:: DATASET ROWS
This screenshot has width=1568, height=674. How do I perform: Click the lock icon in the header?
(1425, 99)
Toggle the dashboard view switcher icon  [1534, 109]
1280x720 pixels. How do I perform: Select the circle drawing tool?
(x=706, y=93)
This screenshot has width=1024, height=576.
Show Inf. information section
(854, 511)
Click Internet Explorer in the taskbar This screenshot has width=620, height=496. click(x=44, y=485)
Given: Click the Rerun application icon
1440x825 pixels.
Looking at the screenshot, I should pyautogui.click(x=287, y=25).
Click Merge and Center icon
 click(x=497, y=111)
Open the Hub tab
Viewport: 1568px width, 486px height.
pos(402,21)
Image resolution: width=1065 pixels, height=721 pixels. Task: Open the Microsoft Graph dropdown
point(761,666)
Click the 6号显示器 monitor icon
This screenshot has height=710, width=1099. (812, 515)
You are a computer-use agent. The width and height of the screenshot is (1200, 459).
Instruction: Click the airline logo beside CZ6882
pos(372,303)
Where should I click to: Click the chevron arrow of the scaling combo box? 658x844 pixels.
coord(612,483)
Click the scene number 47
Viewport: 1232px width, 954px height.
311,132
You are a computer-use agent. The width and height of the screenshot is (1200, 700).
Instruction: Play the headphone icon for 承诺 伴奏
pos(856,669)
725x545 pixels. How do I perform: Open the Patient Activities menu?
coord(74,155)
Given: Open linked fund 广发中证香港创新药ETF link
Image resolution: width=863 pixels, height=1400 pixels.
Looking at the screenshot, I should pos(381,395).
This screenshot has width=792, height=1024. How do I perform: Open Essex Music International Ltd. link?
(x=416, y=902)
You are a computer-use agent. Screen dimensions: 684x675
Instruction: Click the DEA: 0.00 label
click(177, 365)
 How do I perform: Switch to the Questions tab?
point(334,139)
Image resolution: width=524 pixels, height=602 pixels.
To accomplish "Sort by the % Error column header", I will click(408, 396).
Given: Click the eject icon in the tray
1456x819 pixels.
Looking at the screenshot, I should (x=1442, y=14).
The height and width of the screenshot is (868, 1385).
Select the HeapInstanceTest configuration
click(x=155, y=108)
::::
TASK PROMPT
Rewrite everything from the start of the listing down to the line containing "Click Internet Explorer", replacing "circle drawing tool" with "ellipse drawing tool" and leaving all else unchanged.

REPLY TO THE TASK
This screenshot has width=1568, height=674. How do I perform: Click the lock icon in the header?
(1425, 99)
Toggle the dashboard view switcher icon  [1534, 109]
1280x720 pixels. How do I perform: Select the ellipse drawing tool?
(x=706, y=93)
This screenshot has width=1024, height=576.
Show Inf. information section
(854, 511)
Click Internet Explorer in the taskbar This screenshot has width=620, height=496. click(x=44, y=485)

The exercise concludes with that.